Exercise: Could you repeat the entries below exactly, but only from the line with "Mazıdağı (350, 100)" through the line with "Étudiantes et étudiants (250, 550)", and without any picture?

---- Provided data

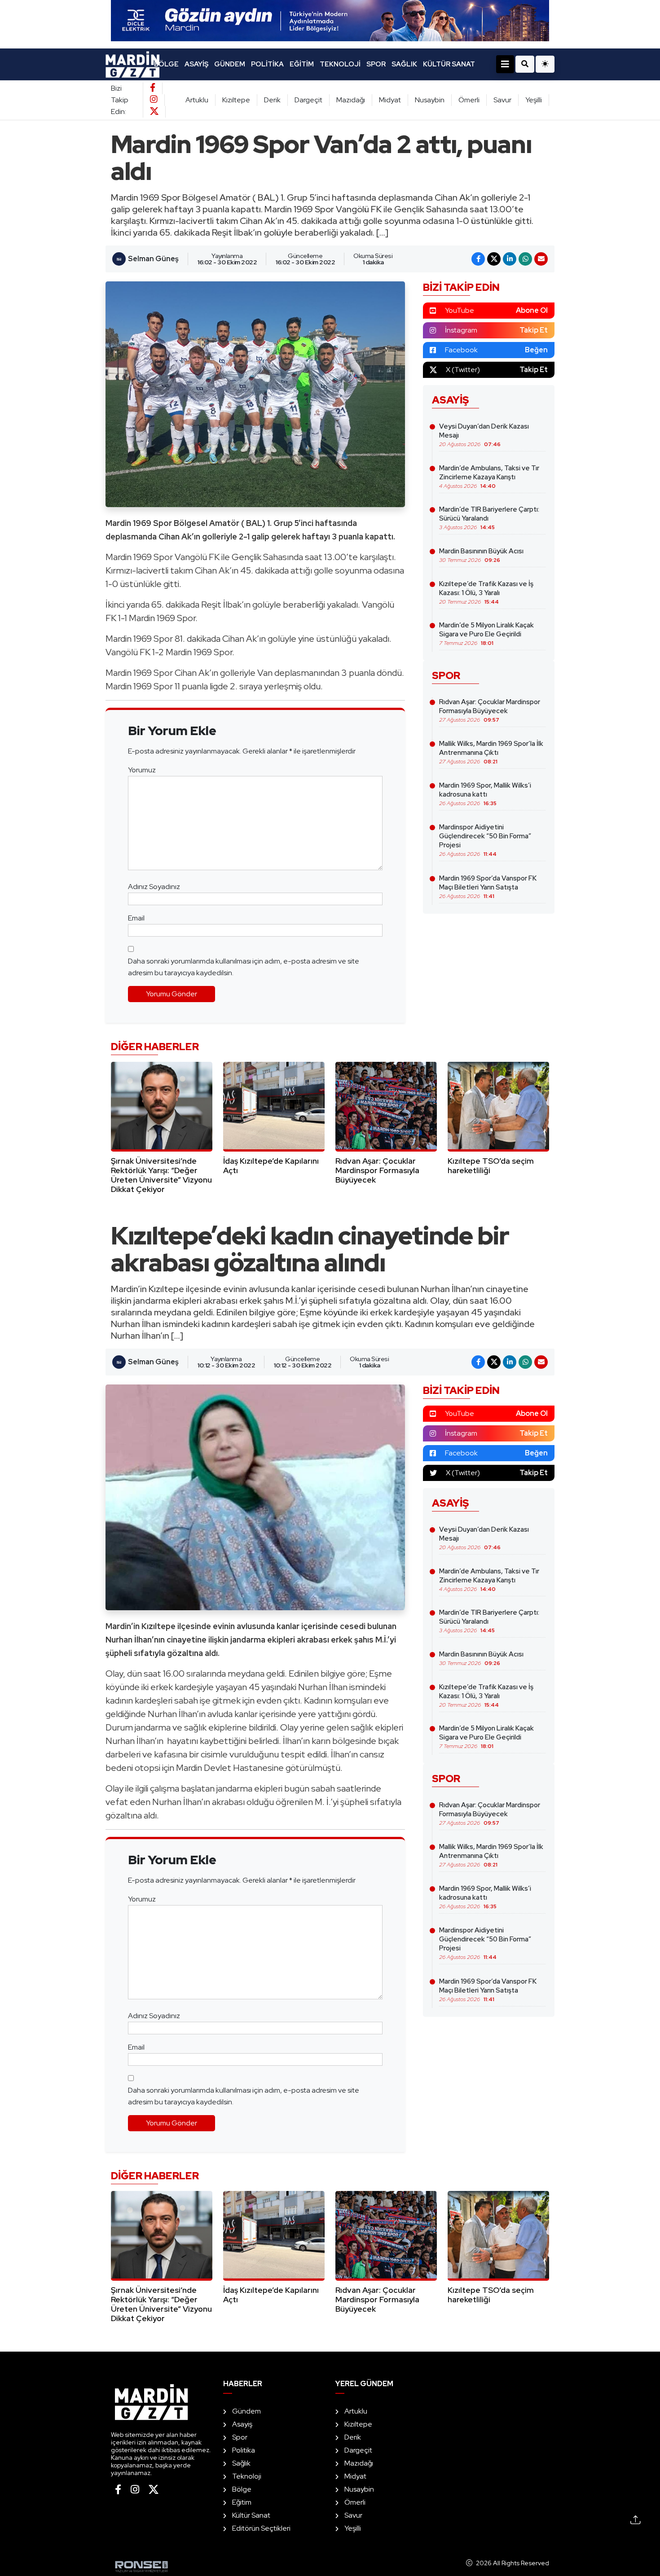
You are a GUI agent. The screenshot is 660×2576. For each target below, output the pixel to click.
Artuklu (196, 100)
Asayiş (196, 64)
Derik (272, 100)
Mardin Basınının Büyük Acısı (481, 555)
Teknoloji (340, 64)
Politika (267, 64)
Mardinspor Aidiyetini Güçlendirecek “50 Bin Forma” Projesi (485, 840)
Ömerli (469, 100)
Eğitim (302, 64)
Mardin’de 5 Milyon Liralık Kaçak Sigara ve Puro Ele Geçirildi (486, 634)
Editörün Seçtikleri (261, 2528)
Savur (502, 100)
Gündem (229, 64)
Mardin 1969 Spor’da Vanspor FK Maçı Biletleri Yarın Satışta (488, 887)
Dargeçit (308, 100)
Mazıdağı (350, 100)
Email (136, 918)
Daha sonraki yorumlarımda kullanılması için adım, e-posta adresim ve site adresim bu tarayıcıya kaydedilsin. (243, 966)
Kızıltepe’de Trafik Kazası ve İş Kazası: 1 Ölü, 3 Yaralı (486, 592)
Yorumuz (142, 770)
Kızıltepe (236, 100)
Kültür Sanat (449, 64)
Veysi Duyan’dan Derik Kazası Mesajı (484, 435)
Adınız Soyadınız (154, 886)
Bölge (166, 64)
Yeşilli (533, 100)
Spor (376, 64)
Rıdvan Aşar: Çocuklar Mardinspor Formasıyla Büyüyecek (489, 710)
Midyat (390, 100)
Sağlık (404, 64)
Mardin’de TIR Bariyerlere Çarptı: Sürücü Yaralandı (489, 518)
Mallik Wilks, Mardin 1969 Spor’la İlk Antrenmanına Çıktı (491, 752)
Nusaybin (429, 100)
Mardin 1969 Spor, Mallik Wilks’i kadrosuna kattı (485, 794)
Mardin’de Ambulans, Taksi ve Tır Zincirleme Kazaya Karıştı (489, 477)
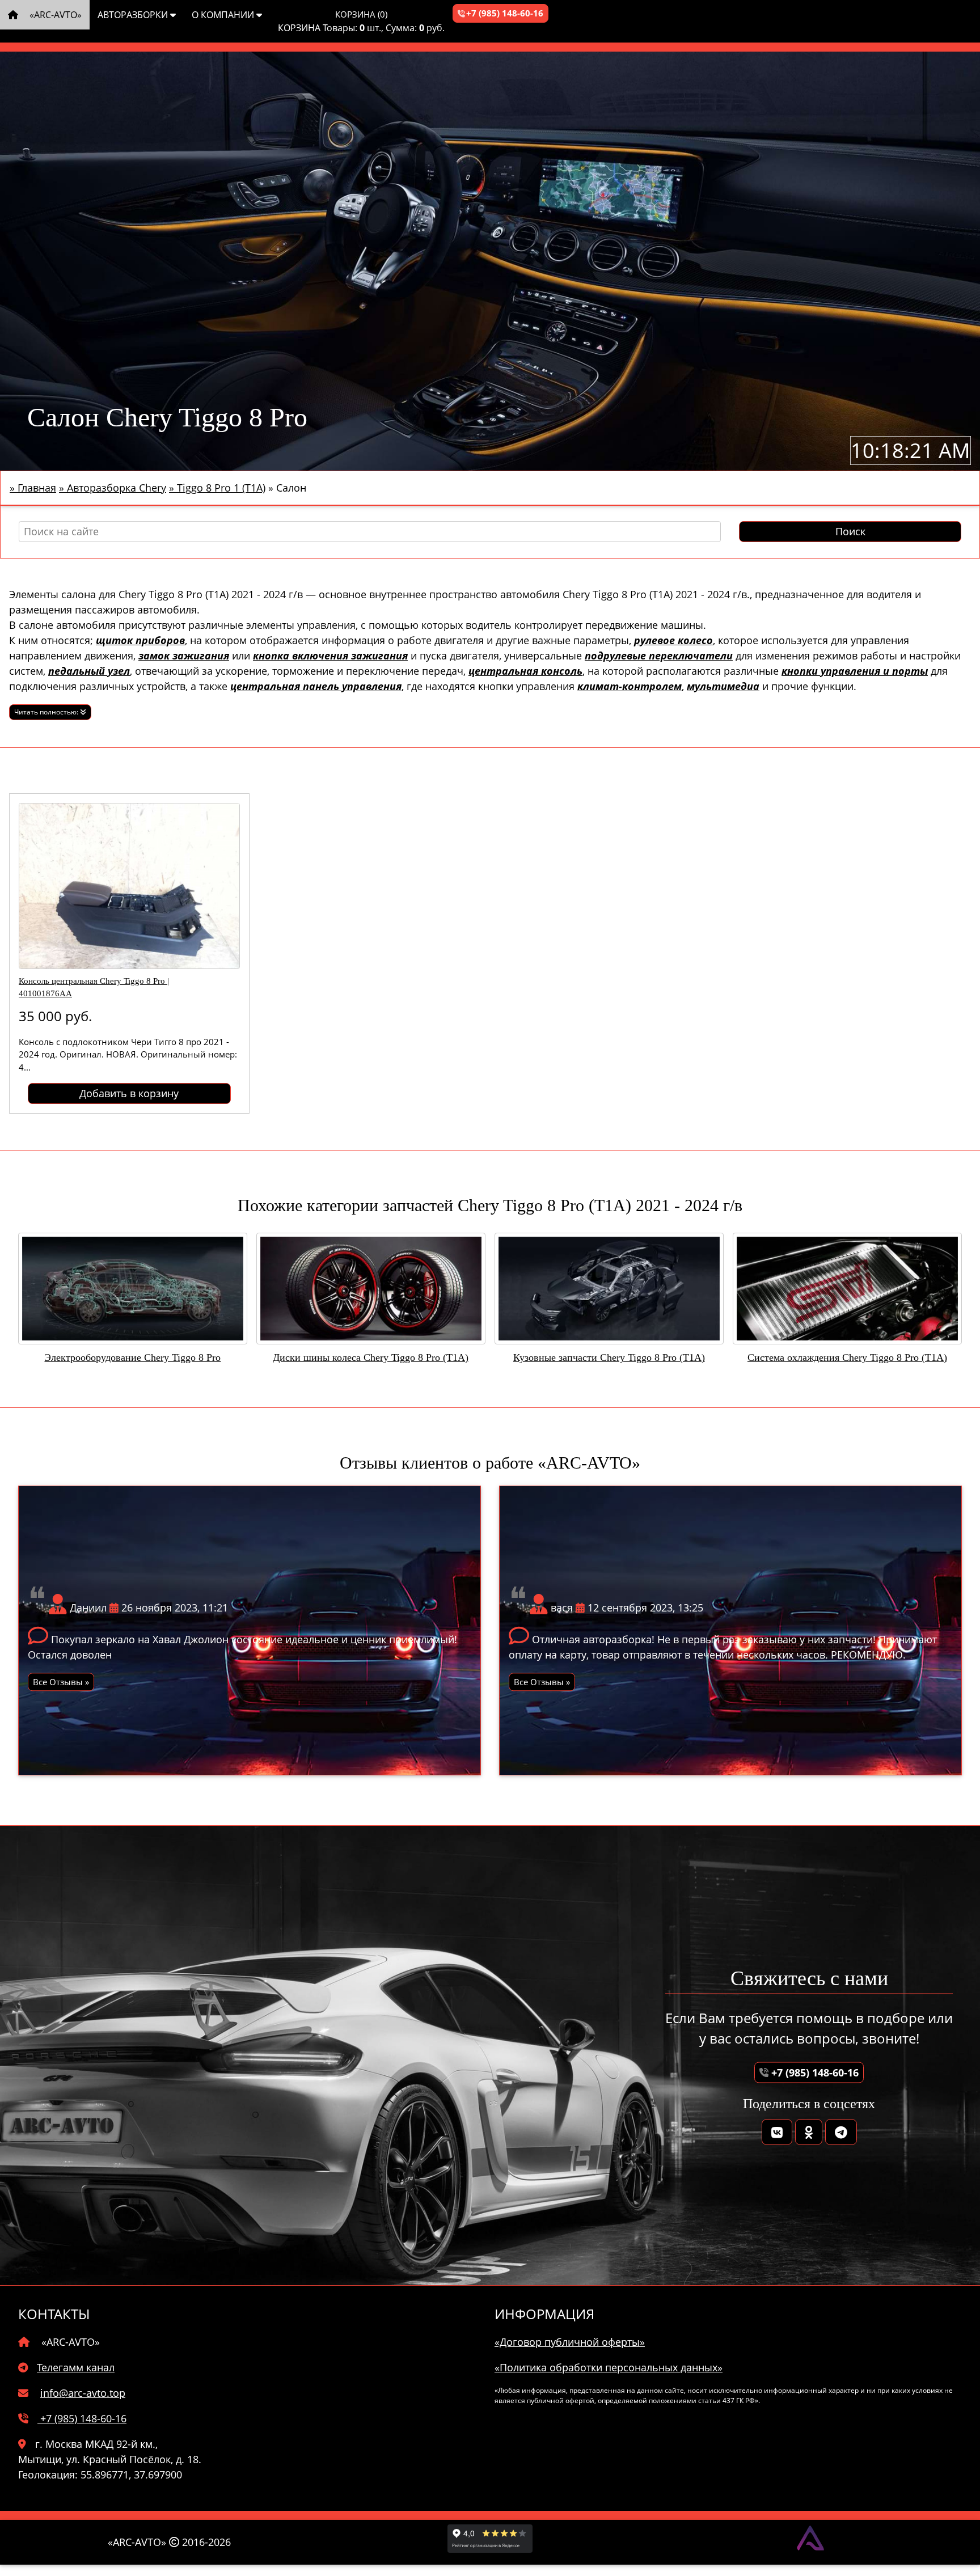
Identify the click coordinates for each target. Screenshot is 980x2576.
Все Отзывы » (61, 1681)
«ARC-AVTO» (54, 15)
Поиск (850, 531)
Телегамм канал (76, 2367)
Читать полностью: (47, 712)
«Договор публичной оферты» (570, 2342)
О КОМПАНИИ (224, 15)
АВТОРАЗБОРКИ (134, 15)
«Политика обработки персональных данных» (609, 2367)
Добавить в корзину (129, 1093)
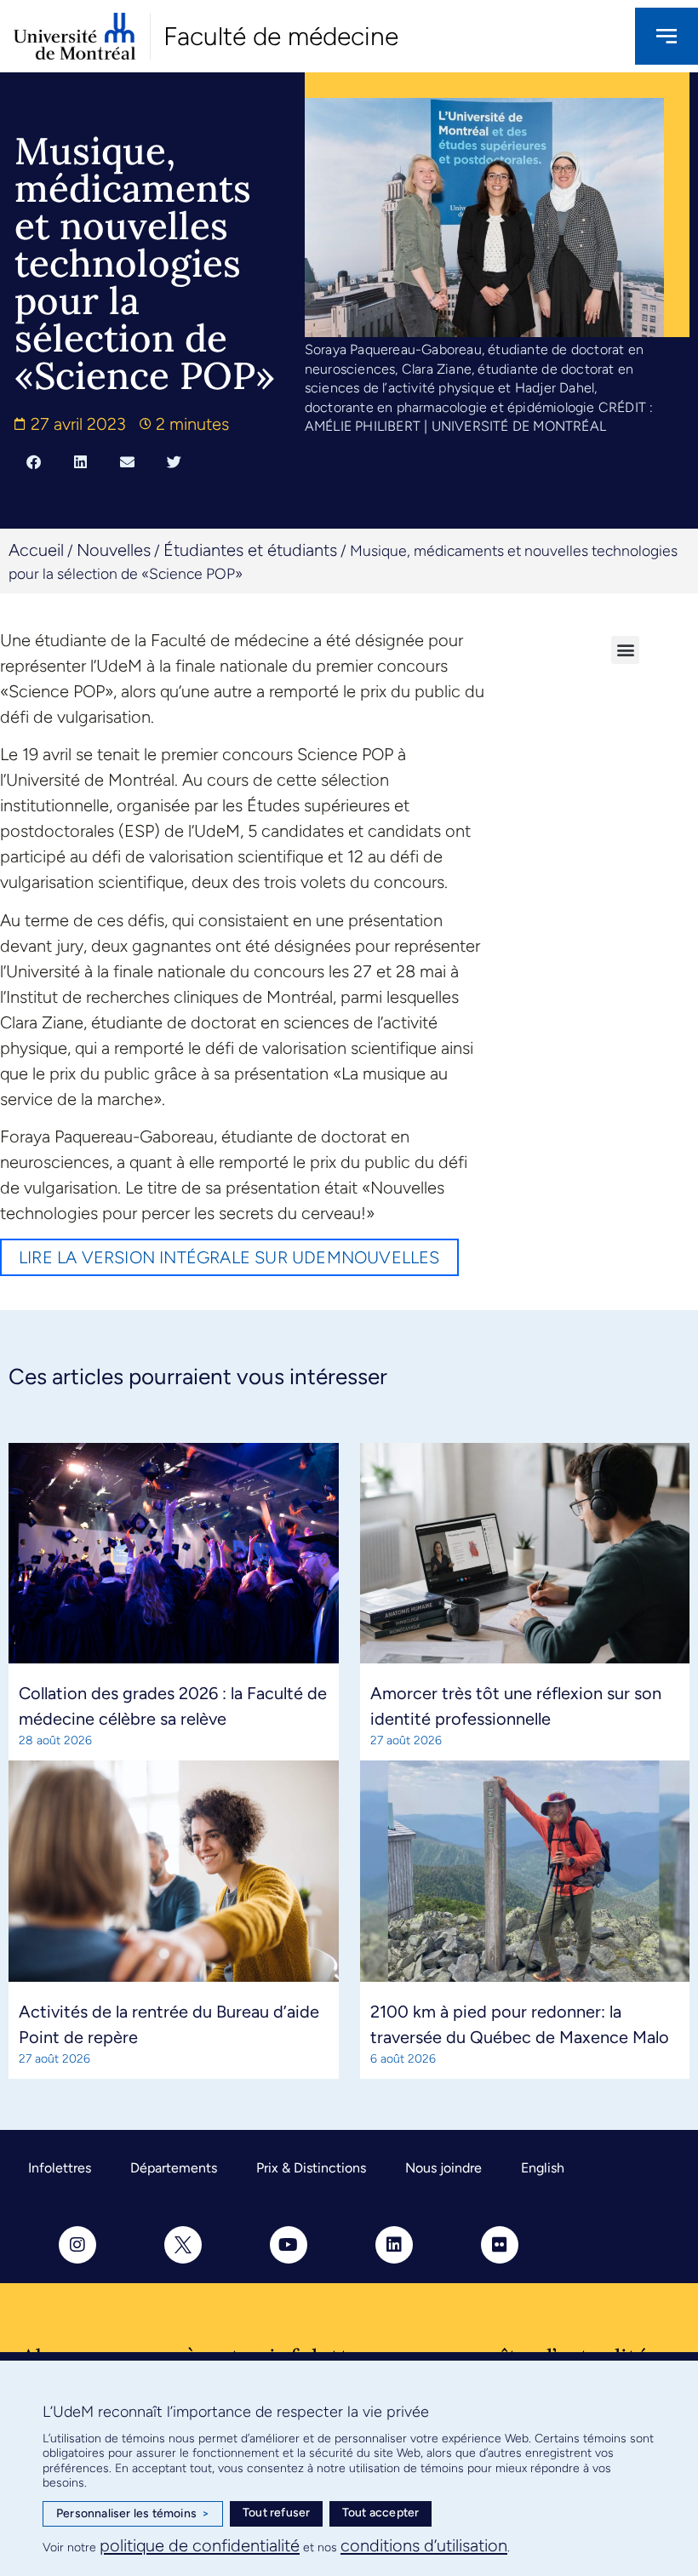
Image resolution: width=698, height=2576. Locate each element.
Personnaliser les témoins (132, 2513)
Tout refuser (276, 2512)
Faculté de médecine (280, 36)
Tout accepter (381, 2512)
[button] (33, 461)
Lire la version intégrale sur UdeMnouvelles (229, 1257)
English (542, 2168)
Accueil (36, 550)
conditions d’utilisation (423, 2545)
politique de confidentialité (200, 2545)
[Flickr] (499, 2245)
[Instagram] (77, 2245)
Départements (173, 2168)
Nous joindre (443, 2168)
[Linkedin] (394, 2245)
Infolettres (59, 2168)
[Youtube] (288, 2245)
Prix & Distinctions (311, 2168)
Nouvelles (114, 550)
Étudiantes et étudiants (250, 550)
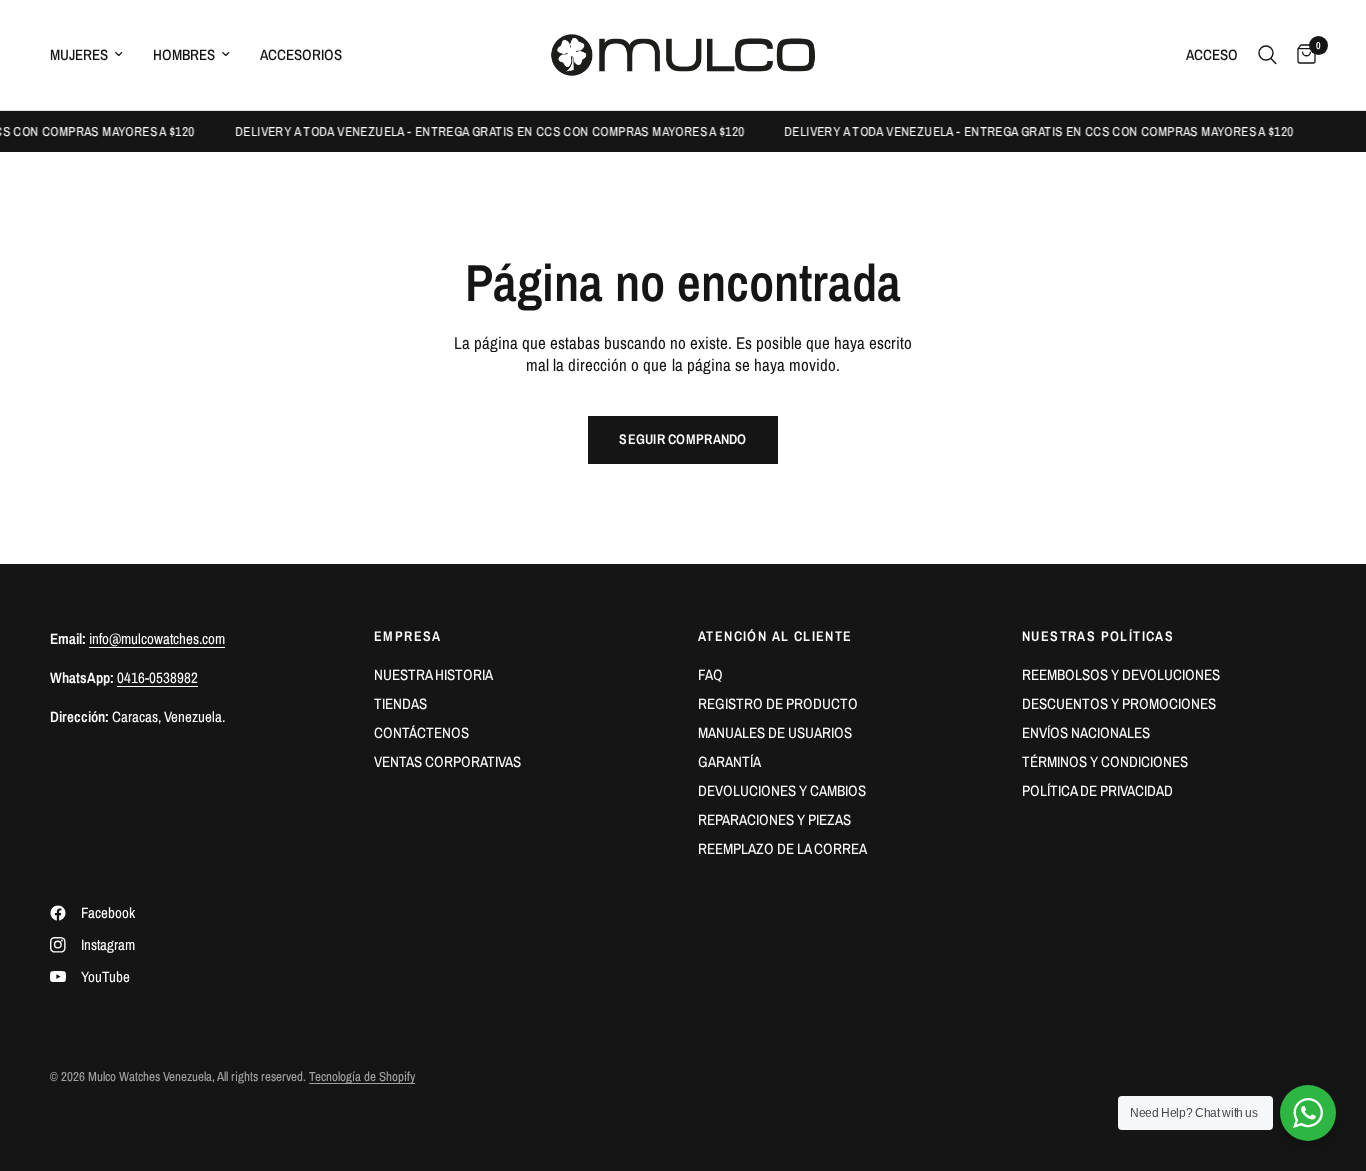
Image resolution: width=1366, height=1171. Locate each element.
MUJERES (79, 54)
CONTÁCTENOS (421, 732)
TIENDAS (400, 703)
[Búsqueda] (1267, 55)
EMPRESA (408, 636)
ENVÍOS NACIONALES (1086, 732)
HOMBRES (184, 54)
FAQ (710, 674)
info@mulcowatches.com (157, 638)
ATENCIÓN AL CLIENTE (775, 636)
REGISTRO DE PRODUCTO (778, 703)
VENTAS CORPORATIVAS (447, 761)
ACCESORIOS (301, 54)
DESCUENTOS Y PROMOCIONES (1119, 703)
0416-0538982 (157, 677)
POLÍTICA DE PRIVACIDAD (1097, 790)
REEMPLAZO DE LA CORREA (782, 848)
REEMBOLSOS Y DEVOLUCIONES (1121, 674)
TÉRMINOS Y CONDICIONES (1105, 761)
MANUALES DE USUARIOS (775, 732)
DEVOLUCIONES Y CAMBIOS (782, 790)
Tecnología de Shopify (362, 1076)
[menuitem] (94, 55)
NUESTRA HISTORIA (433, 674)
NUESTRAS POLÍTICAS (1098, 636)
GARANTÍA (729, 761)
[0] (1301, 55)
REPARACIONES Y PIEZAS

--------

Answer space:
Mazıdağı (350, 100)
Email (136, 918)
Daha sonraki yorumlarımda kullanılması için adım, e-posta adresim ve site adresim bu tarayıcıya kaydedilsin. (243, 966)
Kızıltepe’de Trafik Kazası ve İş Kazası: 1 Ölü, 3 Yaralı (486, 592)
Yorumuz (142, 770)
Kızıltepe (236, 100)
Kültür Sanat (449, 64)
Veysi Duyan’dan Derik Kazası Mesajı (484, 435)
Adınız Soyadınız (154, 886)
Bölge (166, 64)
Yeşilli (533, 100)
Spor (376, 64)
Rıdvan Aşar: Çocuklar Mardinspor Formasıyla Büyüyecek (489, 710)
Midyat (390, 100)
Sağlık (404, 64)
Mardin’de TIR Bariyerlere Çarptı: Sürücü Yaralandı (489, 518)
Mallik Wilks, Mardin 1969 Spor’la İlk Antrenmanına Çıktı (491, 752)
Nusaybin (429, 100)
Mardin 1969 Spor, Mallik Wilks’i kadrosuna kattı (485, 794)
Mardin’de Ambulans, Taksi ve Tır Zincirleme Kazaya Karıştı (489, 477)
Identify the click coordinates for each target. Screenshot is 980x2576.
Все Отзывы » (61, 1681)
«ARC-AVTO» (54, 15)
Поиск (850, 531)
Телегамм канал (76, 2367)
Читать полностью: (47, 712)
«Договор публичной оферты» (570, 2342)
О КОМПАНИИ (224, 15)
АВТОРАЗБОРКИ (134, 15)
«Политика обработки персональных данных» (609, 2367)
Добавить в корзину (129, 1093)
Image resolution: width=698, height=2576. Locate each element.
Personnaliser les témoins (132, 2513)
Tout refuser (276, 2512)
Faculté de médecine (280, 36)
Tout accepter (381, 2512)
[button] (33, 461)
Lire la version intégrale sur UdeMnouvelles (229, 1257)
English (542, 2168)
Accueil (36, 550)
conditions d’utilisation (423, 2545)
politique de confidentialité (200, 2545)
[Flickr] (499, 2245)
[Instagram] (77, 2245)
Départements (173, 2168)
Nous joindre (443, 2168)
[Linkedin] (394, 2245)
Infolettres (59, 2168)
[Youtube] (288, 2245)
Prix & Distinctions (311, 2168)
Nouvelles (114, 550)
Étudiantes et étudiants (250, 550)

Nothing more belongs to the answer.